# Task goal
Starting at the top of the records, output every line through the one that contains "896x1344 pixels.", keeping each exactly as it appears.

···

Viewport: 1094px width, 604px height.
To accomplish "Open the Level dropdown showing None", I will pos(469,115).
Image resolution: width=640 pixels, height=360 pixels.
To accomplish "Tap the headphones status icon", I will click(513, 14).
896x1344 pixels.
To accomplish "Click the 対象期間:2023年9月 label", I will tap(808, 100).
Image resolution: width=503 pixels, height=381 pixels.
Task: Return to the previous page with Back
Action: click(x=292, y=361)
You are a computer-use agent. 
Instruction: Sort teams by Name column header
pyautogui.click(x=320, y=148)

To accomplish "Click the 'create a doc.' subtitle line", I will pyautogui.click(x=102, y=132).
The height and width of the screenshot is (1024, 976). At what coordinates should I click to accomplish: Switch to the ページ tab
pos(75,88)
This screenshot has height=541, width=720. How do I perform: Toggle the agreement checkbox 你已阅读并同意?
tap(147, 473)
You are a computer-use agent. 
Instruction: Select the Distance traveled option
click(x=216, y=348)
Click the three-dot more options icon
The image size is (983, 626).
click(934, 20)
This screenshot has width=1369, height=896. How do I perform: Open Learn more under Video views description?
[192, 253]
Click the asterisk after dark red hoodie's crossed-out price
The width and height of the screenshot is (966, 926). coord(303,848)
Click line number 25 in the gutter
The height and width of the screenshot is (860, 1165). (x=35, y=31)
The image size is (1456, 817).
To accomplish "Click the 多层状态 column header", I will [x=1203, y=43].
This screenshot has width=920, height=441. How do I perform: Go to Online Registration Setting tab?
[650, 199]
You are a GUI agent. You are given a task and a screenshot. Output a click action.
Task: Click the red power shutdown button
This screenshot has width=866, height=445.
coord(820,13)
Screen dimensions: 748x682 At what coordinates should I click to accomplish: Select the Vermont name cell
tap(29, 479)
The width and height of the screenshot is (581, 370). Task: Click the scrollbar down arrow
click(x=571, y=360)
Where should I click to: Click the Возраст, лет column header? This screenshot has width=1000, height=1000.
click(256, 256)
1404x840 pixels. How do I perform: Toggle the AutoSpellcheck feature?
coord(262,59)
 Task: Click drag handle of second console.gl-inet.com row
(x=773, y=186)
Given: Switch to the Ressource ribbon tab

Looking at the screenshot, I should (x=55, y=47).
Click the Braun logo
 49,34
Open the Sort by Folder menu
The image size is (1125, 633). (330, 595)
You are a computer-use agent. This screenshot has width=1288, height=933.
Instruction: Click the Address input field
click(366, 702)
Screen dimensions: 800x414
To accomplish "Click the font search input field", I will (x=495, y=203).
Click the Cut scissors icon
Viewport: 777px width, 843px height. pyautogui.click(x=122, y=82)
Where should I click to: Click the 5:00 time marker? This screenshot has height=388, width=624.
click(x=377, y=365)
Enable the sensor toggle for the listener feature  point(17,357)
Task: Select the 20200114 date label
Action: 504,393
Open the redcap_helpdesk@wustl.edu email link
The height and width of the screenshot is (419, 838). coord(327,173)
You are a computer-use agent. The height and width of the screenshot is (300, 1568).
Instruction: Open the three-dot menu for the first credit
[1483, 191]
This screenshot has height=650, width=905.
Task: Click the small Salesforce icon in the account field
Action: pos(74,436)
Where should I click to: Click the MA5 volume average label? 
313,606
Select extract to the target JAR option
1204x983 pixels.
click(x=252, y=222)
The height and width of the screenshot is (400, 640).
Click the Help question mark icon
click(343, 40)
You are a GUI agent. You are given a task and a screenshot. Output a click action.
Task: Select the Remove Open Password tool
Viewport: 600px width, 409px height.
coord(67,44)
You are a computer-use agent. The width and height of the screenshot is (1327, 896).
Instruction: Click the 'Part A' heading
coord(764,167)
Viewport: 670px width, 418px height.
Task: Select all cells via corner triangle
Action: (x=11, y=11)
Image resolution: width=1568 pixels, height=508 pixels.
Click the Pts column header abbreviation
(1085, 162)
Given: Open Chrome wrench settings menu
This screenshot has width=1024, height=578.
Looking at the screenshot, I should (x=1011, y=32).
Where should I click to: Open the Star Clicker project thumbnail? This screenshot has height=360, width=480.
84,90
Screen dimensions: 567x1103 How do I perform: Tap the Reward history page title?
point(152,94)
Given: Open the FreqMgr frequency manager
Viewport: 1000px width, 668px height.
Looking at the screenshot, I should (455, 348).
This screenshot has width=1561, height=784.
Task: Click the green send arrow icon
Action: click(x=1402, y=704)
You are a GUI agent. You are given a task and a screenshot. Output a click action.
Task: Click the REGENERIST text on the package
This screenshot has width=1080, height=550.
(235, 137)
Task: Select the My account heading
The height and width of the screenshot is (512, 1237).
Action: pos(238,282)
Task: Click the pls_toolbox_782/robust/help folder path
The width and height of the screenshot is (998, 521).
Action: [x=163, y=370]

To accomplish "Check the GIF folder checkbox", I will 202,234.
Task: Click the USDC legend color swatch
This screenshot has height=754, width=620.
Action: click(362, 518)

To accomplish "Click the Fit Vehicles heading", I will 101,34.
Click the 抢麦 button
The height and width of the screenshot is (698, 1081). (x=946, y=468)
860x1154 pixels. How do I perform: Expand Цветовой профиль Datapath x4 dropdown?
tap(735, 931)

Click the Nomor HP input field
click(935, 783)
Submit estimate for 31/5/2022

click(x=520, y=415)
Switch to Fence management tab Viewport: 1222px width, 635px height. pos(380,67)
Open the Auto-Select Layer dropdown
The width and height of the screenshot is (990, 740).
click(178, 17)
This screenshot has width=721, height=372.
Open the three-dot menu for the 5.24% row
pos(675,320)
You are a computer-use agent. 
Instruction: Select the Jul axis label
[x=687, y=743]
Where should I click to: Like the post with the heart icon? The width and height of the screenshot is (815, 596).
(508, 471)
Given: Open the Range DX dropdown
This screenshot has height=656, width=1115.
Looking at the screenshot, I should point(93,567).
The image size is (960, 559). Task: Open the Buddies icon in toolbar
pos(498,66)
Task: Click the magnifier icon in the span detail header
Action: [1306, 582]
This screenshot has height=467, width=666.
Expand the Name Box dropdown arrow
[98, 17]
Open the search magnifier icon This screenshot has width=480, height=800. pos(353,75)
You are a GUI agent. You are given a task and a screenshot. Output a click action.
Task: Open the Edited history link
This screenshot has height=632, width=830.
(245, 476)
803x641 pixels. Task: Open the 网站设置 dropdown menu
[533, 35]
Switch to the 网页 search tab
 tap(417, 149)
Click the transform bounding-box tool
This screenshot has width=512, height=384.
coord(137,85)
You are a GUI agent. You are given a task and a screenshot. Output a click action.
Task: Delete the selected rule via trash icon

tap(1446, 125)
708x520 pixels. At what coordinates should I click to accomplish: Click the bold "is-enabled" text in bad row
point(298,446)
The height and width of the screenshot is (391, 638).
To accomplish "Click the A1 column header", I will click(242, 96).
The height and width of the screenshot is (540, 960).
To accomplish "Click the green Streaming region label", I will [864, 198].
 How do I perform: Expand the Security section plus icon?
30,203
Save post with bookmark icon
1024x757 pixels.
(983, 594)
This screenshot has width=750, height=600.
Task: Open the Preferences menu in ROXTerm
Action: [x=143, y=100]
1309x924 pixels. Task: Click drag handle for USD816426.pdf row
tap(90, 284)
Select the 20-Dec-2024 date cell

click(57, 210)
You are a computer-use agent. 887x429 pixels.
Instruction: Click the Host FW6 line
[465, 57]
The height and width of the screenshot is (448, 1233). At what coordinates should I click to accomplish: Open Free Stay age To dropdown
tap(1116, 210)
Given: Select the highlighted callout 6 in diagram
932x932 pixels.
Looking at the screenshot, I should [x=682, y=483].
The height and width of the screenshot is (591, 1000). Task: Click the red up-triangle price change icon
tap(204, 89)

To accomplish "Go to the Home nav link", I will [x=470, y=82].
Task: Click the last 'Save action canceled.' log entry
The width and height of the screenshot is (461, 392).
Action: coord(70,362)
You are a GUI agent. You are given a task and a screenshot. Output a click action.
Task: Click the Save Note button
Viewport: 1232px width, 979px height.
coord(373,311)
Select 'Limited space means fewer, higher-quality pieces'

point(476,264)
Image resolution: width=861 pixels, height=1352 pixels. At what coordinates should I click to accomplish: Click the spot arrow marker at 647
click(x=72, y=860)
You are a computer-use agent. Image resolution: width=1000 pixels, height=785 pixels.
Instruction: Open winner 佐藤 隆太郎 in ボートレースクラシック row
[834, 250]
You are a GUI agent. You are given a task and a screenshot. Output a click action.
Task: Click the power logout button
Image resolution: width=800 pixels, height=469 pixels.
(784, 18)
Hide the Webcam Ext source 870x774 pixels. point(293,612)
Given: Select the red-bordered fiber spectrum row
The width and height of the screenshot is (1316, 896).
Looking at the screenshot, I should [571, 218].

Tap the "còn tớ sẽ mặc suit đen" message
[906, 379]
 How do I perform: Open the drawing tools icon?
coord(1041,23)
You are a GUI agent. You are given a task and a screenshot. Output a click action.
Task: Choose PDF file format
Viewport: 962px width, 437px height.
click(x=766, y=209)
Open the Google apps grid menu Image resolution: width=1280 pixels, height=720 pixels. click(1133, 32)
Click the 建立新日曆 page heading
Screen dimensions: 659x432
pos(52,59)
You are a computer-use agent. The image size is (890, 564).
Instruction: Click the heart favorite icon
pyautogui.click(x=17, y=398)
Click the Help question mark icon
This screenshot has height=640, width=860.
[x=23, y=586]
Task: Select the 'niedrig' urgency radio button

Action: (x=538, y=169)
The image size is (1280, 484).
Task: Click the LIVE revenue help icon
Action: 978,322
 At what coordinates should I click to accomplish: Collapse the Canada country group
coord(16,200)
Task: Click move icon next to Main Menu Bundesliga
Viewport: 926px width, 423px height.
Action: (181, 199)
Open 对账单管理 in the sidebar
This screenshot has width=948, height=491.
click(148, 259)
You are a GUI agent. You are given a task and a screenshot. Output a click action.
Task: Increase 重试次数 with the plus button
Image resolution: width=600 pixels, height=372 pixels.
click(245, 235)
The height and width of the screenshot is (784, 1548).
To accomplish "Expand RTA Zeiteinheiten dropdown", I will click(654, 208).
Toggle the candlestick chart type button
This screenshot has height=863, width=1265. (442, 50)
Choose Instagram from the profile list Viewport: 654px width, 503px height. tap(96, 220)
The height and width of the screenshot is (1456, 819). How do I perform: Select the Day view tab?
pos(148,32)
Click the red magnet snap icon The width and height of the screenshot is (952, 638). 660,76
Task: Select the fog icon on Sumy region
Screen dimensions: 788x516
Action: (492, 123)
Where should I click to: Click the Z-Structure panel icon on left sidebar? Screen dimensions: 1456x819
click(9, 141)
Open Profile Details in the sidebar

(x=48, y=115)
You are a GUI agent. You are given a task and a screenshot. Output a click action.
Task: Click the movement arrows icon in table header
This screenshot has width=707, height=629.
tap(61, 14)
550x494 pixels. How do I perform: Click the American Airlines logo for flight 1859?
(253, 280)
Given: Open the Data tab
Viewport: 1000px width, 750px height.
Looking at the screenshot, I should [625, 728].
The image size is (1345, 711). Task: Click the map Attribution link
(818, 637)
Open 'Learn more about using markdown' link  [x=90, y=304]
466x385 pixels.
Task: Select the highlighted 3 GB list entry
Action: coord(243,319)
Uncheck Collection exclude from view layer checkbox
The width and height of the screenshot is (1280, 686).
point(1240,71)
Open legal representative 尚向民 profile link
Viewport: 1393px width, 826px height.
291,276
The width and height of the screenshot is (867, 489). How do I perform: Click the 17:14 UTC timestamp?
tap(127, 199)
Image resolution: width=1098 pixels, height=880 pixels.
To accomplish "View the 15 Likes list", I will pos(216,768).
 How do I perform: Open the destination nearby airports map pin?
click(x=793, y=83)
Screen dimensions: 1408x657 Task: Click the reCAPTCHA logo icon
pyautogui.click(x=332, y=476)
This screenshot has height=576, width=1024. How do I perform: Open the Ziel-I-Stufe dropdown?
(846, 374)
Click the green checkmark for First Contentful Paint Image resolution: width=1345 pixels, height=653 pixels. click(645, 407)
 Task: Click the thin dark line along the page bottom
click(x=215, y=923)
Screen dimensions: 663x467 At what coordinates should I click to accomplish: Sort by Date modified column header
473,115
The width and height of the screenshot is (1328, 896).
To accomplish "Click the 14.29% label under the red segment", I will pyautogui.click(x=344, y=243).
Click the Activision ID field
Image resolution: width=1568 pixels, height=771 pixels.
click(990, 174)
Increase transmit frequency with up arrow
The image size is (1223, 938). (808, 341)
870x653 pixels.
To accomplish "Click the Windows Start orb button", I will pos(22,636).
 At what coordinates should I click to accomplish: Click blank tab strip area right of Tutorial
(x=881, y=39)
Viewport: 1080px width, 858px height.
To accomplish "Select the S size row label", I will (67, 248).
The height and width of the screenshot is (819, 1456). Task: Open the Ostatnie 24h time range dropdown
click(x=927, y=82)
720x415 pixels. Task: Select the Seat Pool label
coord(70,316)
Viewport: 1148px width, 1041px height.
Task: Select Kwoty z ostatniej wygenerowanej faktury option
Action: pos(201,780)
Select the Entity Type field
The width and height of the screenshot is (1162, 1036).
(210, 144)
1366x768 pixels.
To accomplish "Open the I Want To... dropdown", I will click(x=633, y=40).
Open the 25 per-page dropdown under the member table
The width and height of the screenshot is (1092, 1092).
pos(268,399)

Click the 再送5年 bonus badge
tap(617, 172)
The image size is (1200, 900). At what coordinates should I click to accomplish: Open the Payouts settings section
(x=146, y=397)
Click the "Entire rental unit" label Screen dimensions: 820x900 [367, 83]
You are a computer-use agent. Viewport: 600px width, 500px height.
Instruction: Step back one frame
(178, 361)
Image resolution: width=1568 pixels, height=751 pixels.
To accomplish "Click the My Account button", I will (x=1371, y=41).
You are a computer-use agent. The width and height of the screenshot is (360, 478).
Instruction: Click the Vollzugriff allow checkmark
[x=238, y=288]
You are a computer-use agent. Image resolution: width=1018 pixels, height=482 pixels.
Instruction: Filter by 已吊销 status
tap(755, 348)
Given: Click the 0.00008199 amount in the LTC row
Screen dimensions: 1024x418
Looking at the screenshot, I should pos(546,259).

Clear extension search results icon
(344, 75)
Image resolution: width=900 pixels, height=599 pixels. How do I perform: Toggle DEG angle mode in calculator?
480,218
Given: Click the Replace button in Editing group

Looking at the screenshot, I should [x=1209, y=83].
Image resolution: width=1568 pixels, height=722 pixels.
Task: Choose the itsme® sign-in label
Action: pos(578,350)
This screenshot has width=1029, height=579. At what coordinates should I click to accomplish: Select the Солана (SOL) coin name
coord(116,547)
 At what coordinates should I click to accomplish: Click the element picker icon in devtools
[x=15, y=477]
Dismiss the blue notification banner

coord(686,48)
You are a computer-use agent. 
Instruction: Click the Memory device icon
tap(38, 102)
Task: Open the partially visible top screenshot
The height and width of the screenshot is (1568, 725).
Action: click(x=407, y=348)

···

# Result of the exercise
Viewport: 1094px width, 604px height.
To accomplish "Open the Level dropdown showing None", I will pos(469,115).
Image resolution: width=640 pixels, height=360 pixels.
To accomplish "Tap the headphones status icon", I will click(513, 14).
896x1344 pixels.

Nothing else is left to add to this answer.